Trk-Targeted Therapy of Human Neuroblastomas
Background:
Neuroblastoma (NB) is the most common solid tumor of childhood, accounting for 8-10% of childhood cancers, and 15% of deaths from childhood cancer. Most patients have high-risk disease and a poor prognosis, despite aggressive, multimodality therapy. Therefore, more effective, less toxic therapy is needed, and targeted agents hold great promise in terms of achieving this goal. We have shown that the Trk family of neurotrophin receptors plays important roles in the behavior of NBs. We have shown in a phase 1 clinical trial that inhibiting TrkB in NB patients with recurrent/refractory disease can produce durable responses lasting 1-2 years, with no clinical toxicity. However, the agent used is no longer available, so new and more specific Trk inhibitors are needed.
Project Goal:
We are testing two novel, highly potent and selective Trk inhibitors in our laboratory, and we propose to investigate one or both of these agents in preclinical and in clinical trials. First, we will test the Trk inhibitor in culture and in an animal model of NB alone and in combination with other agents. Second, we will generate resistant clones and determine how they became resistant. Third, we will conduct a phase 1 clinical trial with the Trk inhibitor, and correlate the response to whether or not the tumor expresses Trk the.
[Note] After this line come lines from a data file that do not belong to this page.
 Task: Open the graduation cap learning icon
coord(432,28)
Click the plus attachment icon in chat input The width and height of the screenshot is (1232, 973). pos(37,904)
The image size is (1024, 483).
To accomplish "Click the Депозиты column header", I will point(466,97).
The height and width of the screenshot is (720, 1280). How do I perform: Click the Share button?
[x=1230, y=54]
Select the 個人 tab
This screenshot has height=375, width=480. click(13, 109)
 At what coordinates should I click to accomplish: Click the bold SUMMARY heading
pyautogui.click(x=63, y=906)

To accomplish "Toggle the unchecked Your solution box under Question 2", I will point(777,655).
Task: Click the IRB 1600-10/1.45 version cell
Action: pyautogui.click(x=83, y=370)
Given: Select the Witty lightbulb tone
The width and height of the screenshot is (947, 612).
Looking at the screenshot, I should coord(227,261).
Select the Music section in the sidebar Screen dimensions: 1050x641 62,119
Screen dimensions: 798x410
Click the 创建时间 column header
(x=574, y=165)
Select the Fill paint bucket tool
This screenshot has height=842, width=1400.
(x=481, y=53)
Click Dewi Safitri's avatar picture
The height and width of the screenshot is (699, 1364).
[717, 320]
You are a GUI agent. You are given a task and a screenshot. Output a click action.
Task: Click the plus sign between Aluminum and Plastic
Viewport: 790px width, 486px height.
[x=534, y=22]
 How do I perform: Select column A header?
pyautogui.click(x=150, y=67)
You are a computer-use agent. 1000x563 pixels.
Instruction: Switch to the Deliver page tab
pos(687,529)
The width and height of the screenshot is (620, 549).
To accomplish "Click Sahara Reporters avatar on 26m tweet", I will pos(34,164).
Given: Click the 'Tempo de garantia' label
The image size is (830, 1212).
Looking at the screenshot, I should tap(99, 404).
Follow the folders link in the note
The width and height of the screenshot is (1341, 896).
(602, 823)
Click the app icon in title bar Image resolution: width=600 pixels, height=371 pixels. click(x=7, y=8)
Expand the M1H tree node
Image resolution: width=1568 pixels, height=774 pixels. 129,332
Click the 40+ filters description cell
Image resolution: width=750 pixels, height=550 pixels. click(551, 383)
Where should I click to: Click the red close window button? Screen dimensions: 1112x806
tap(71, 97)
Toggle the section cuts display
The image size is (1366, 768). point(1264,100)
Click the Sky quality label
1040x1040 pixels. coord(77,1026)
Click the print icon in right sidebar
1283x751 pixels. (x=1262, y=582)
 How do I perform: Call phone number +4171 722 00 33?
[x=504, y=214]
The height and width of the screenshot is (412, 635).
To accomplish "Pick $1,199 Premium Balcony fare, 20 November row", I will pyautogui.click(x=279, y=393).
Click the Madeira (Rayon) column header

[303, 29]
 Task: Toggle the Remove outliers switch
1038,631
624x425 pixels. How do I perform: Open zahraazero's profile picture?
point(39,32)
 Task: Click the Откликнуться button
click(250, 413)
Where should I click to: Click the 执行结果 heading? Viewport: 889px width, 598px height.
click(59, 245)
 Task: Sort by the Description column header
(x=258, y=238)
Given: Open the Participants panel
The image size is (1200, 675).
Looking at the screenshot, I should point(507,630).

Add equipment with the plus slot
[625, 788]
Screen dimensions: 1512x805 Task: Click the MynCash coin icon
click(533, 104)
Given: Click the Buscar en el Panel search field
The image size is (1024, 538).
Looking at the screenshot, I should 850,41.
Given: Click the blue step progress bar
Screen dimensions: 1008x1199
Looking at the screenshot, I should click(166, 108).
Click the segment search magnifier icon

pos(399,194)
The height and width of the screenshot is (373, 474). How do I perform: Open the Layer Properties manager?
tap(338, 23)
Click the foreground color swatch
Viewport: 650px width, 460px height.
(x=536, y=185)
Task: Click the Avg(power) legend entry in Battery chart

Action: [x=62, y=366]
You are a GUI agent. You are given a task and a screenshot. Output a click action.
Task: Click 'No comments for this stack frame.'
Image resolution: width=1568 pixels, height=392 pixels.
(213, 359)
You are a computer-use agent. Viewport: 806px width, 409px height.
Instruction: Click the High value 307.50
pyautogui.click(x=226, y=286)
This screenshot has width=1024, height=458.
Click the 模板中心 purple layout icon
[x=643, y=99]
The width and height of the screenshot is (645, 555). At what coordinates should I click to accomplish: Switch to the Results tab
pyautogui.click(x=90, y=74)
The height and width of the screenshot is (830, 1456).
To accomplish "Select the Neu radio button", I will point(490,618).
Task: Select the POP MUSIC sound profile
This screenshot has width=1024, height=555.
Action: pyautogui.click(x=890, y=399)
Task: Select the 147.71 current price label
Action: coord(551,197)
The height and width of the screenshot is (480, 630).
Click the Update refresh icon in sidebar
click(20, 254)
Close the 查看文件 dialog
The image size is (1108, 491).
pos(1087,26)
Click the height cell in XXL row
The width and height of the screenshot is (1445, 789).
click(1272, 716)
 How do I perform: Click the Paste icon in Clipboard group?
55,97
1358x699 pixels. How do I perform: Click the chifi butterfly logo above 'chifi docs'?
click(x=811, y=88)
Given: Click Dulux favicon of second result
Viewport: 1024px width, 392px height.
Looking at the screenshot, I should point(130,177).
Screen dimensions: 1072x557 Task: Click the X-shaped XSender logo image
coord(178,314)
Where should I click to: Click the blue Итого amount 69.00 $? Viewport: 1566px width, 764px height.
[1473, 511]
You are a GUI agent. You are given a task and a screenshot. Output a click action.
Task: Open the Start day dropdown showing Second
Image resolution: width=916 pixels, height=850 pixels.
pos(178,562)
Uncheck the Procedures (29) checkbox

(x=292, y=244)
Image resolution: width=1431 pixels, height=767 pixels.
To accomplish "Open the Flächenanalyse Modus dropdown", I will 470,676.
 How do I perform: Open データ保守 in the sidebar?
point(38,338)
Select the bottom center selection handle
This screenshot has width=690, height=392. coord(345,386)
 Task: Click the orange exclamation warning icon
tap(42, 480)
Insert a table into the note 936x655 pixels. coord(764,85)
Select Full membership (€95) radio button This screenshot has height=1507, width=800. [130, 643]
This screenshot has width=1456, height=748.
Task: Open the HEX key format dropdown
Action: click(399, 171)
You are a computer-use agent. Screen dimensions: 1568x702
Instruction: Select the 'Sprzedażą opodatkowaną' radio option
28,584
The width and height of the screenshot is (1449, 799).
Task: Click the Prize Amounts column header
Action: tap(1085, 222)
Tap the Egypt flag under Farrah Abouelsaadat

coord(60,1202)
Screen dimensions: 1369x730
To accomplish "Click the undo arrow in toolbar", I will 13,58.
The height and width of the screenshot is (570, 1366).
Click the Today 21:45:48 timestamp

These studies will inform future phase 1 studies for all Trk-positive tumors in pediatrics, as well as combination studies of a Trk inhibitor with other agents, as tested in our preclinical model.
2015 Project Update:
The majority of high-risk neuroblastoma (NB) patients still do not survive, despite maximally intensive, multimodality therapy. Therefore, more effective, less toxic therapy is needed. One approach has been to develop agents that target a specific gene, protein or pathway that is critical to tumor cell survival or behavior. We have identified a family of three proteins called TRKs (pronounced “tracks”) that play an important role in the behavior of neuroblastomas, as well as other cancer types in children and adults. We had previously tested an inhibitor of TRKs that proved effective in treating recurrent/refractory neuroblastomas in a phase 1 clinical trial, but support for this agent was discontinued due to corporate takeover. We have tested a number of other TRK inhibitors since then, and we identified RXDX101 (Entrectinib), provided by Ignyta, Inc. as a potent, TRK-elective multikinase inhibitor. We have an agreement to perform a limited institution phase 1 clinical trial, collaborating with the three other institutions that have Center of Excellence Grants from ALSF (Boston, Baylor, UCSF). This clinical trial is planned to begin in the fall of 2015, barring unforeseen administrative hurdles. In order to support this trial, we need to develop tests to identify neuroblastomas and other pediatric solid tumors in which TRK genes are activated by mutations, translocations, or overexpression (making too much of the protein). We also need to determine the mechanisms by which tumor cells become resistant to Entrectinib, so we can prevent or overcome this. Finally, we need to identify combinations of Entrectinib with other conventional or biological agents that are more effective than either alone. Together, this information will allow us to interpret the responses (or lack thereof) to this Entrectinib, prevent or overcome resistance to this agent, and plan for future clinical trials that combine Entrectinib with other agents.